### EXERCISE AIM:
Count the lines in the records below that contain the word "Beitrag". Case counts, and the reply should be the number alone.

### MATERIAL FOR THE TASK:
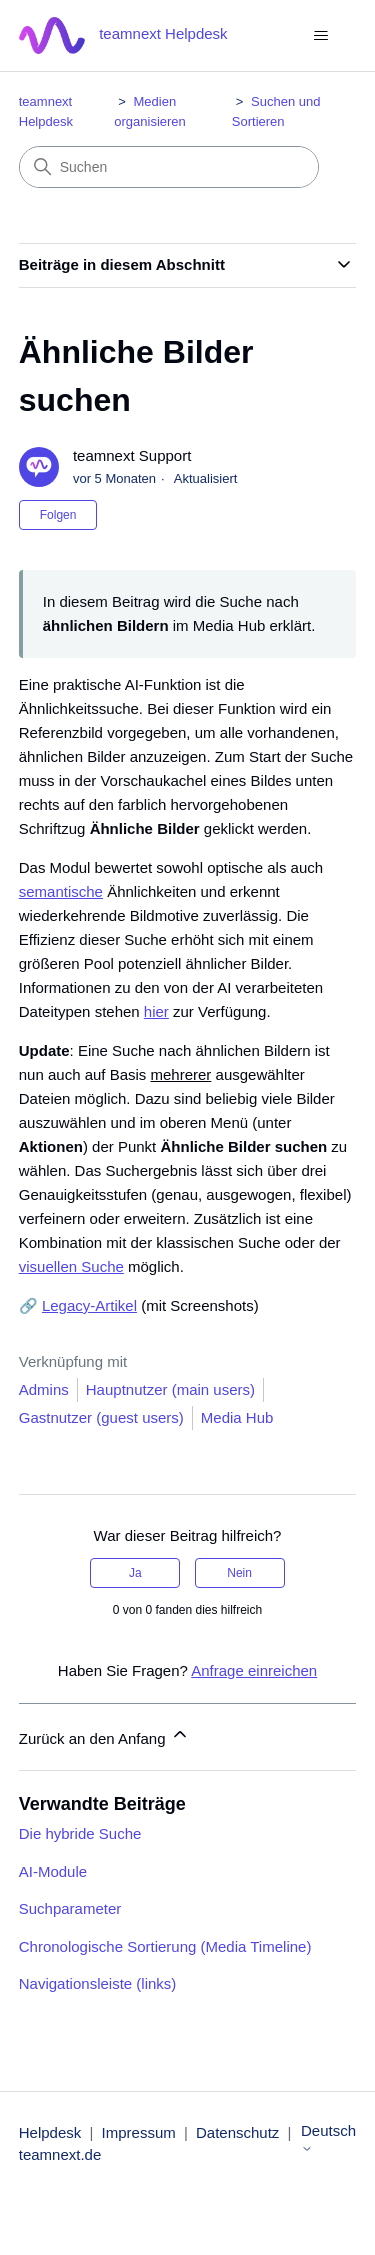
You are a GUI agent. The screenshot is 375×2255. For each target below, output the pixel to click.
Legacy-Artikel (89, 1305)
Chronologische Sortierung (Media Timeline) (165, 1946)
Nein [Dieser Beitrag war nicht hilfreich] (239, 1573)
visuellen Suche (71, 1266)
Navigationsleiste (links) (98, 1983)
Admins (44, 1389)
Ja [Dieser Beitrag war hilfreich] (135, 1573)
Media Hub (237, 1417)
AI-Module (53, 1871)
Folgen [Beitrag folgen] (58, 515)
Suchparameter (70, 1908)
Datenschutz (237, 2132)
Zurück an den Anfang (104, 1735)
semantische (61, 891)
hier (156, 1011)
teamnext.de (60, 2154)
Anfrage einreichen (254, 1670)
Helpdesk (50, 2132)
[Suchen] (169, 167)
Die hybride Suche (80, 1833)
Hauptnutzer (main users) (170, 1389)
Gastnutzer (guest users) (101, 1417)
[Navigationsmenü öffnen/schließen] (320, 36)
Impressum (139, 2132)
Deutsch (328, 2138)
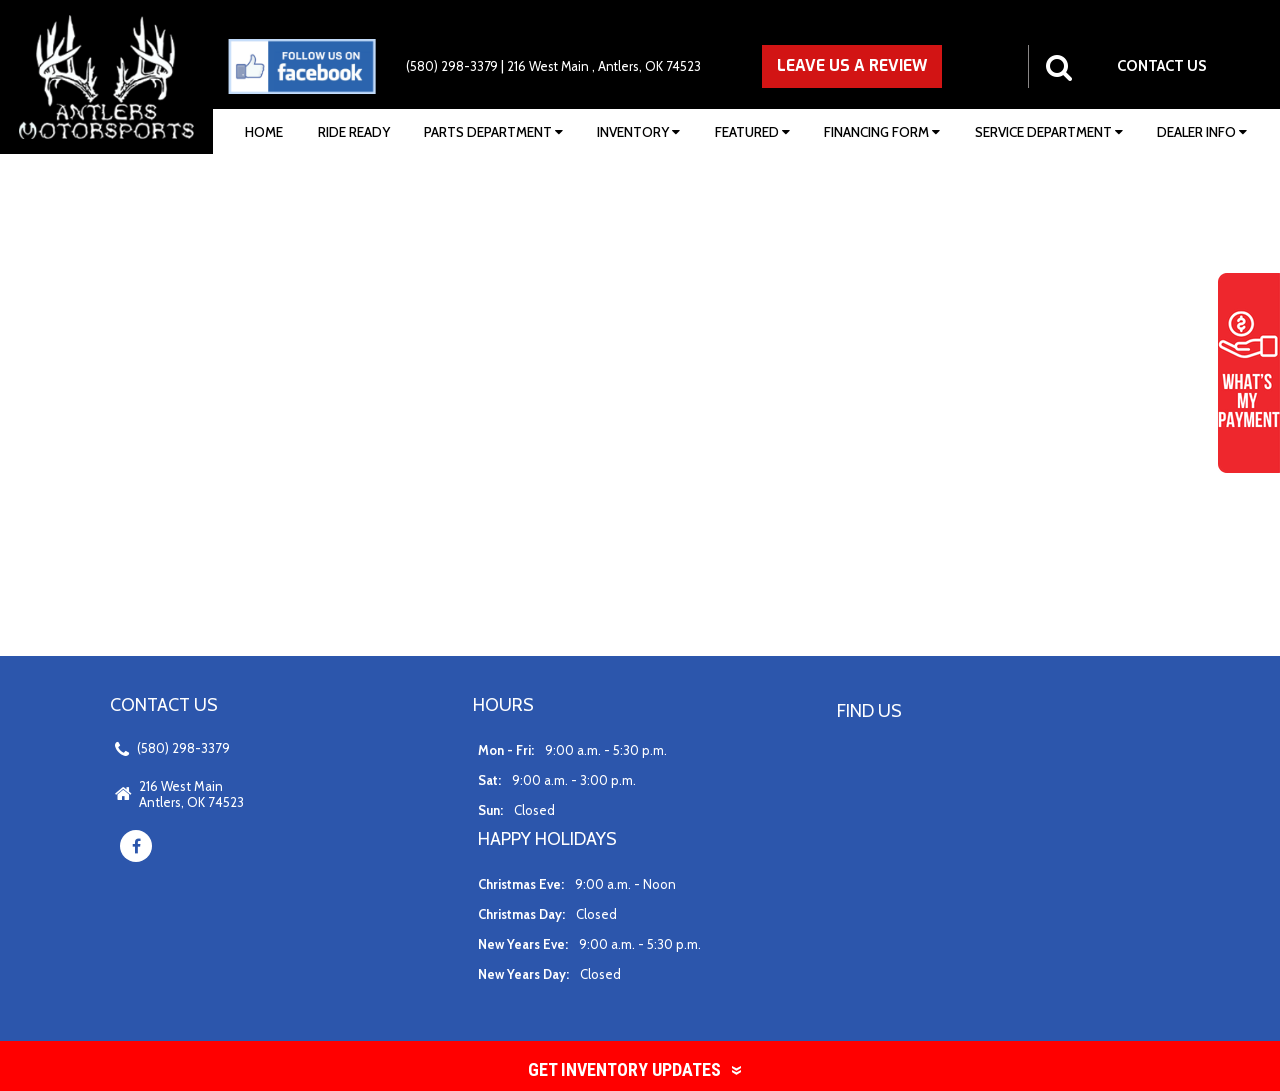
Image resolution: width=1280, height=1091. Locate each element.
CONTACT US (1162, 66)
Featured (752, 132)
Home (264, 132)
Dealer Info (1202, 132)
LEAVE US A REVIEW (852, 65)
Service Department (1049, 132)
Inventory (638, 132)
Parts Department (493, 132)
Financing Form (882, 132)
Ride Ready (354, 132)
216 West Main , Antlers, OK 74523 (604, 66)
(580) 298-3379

### EXPECTED ANSWER:
3